The Prospectors and Developers Association of Canada (PDAC) represents the interests of the Canadian mineral exploration and development industry. The association was established in 1932 in response to a proposed government regulation that threatened the livelihood of Ontario prospectors. The William (Bill) W. Dennis Prospector of the Year Award is presented to individuals or groups who have made a significant mineral discovery, offered noteworthy contributions to the PDAC, or have been involved in some important service or technological invention or innovation that helped improve the Canadian prospecting and exploration industry.

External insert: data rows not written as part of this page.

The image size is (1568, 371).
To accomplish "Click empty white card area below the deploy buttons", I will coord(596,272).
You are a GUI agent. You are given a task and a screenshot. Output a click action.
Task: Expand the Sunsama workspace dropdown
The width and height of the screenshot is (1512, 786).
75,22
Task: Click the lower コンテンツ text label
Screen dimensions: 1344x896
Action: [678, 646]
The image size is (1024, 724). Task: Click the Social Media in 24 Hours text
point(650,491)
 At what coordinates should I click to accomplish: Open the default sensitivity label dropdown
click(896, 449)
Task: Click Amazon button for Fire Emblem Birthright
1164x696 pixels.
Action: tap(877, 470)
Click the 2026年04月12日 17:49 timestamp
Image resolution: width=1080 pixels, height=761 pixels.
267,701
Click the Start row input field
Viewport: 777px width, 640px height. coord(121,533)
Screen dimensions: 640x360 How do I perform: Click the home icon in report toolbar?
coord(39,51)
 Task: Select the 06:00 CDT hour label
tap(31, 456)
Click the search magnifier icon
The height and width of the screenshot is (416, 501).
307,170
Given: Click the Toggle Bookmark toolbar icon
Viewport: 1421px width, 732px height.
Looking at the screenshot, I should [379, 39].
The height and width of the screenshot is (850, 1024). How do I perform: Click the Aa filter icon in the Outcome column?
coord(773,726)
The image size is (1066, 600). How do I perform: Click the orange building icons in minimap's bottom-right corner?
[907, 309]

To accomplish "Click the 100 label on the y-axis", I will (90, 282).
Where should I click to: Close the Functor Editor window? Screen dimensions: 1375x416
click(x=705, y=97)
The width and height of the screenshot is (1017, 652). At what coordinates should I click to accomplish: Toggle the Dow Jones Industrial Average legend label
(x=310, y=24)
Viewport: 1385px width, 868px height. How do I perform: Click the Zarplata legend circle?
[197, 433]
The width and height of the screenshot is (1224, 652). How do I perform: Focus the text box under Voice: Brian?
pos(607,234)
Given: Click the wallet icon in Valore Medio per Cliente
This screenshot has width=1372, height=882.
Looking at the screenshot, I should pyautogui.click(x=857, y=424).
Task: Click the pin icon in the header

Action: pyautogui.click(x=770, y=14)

In 1961, while prospecting for a syndicate funded by Fred Jowsey of Denison Mine fame, Walter Baker discovered a 3,000 foot long gold bearing shear west of the Williams Claim that hosted a small gold resource formerly drilled by Teck Hughes.
He would go down in mining history as the old Kirkland Lake prospector who first suggested to Donald McKinnon that claims around the CPR whistle-stop of Hemlo might be worth looking into. Mr. McKinnon did look at those claims in northwestern Ontario and they are now the site of three of Canada’s major gold mines and many in the mining industry, might consider this prospector of wide repute as the “godfather” of the Hemlo mining camp.
Born in 1904 on the east side of Lake Winnipeg in the small village of Manigotogan, Manitoba, Walter Baker began prospecting at the age of nineteen in the Rice Lake Greenstone Belt.
He joined the San Antonio Gold Mine exploration staff in his early twenty’s and prospected almost every summer for that company focusing on virtually all of the remote greenstone belts extending through northwestern Ontario and northeastern Manitoba up until 1950. That year, he accepted a prospecting position for Teck Hughes and for the next nine years worked for that company using Kirkland Lake as a base.